START THE DATA

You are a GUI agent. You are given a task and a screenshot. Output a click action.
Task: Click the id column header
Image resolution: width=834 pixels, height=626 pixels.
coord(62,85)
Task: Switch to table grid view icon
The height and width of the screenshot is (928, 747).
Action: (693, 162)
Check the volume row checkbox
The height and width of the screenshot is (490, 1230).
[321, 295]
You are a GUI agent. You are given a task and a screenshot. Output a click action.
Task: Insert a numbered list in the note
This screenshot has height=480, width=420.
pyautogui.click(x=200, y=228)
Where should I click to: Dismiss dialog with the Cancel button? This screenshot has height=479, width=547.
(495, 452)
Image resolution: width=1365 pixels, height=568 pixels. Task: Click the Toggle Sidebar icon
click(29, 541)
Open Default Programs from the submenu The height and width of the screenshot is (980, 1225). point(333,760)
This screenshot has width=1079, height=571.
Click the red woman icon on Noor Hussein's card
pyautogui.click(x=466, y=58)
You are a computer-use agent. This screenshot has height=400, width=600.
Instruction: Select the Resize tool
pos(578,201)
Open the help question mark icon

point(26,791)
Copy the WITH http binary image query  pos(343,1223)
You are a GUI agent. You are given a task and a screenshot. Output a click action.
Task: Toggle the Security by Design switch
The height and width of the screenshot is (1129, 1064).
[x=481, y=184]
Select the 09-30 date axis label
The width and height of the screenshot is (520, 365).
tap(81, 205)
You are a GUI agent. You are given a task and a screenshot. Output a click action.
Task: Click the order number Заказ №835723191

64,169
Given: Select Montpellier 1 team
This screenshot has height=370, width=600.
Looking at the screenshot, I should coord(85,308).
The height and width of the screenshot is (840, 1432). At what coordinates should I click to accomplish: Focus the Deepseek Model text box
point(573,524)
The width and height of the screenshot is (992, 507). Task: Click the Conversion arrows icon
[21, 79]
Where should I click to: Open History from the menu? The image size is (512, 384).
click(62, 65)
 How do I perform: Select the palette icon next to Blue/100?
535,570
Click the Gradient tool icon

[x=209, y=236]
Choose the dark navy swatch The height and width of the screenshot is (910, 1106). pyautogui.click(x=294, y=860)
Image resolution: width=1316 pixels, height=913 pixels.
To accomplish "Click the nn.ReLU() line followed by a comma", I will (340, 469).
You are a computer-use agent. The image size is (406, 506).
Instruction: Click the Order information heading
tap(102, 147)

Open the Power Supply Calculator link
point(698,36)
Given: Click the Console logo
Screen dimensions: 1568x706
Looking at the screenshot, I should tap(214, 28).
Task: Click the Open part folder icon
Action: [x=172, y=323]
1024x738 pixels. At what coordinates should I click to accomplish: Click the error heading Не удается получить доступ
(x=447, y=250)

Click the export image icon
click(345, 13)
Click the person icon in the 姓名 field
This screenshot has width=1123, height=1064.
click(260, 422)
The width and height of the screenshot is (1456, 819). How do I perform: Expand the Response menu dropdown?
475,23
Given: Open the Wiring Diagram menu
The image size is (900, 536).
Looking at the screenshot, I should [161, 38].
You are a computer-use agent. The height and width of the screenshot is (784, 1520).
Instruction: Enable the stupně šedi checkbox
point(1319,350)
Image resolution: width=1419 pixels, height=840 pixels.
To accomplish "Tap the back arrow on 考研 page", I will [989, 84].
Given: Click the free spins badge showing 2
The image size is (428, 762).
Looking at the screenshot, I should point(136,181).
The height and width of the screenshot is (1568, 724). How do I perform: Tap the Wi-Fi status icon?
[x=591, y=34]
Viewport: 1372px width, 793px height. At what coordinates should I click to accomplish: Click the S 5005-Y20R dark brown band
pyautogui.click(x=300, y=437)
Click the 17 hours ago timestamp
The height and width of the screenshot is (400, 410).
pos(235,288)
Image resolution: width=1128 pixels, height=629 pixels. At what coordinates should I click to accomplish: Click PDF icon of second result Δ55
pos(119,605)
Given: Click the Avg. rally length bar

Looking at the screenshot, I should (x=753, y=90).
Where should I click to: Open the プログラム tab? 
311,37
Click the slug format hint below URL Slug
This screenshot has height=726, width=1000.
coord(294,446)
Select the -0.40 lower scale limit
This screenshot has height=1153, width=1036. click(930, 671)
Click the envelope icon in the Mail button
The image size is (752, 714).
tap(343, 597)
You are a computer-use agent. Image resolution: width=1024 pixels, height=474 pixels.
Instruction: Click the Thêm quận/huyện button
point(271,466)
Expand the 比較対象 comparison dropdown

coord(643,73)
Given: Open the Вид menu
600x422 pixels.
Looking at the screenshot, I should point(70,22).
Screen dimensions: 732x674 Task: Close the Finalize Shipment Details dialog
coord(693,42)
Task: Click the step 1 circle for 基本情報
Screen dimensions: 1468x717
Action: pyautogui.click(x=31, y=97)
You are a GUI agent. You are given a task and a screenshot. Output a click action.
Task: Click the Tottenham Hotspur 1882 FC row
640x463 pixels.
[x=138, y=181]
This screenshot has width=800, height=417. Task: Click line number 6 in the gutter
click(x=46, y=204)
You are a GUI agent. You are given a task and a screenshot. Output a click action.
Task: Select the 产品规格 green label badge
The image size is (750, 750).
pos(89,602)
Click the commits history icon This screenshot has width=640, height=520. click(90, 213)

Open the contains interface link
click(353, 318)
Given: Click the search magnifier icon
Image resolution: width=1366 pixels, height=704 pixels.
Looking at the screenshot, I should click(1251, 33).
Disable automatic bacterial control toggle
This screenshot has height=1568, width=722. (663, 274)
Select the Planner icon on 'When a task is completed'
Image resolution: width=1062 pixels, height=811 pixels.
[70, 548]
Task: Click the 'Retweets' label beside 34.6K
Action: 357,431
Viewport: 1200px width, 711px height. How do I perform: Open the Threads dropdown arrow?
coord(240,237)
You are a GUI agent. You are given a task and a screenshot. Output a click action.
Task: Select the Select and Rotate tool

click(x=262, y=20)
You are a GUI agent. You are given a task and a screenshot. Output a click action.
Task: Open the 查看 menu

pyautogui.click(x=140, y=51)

END THE DATA

TASK → Each line above that carries the string "will" has to be returned.

SOLUTION FOR THIS EXERCISE →
To accomplish "Click the nn.ReLU() line followed by a comma", I will (340, 469).
To accomplish "Tap the back arrow on 考研 page", I will [989, 84].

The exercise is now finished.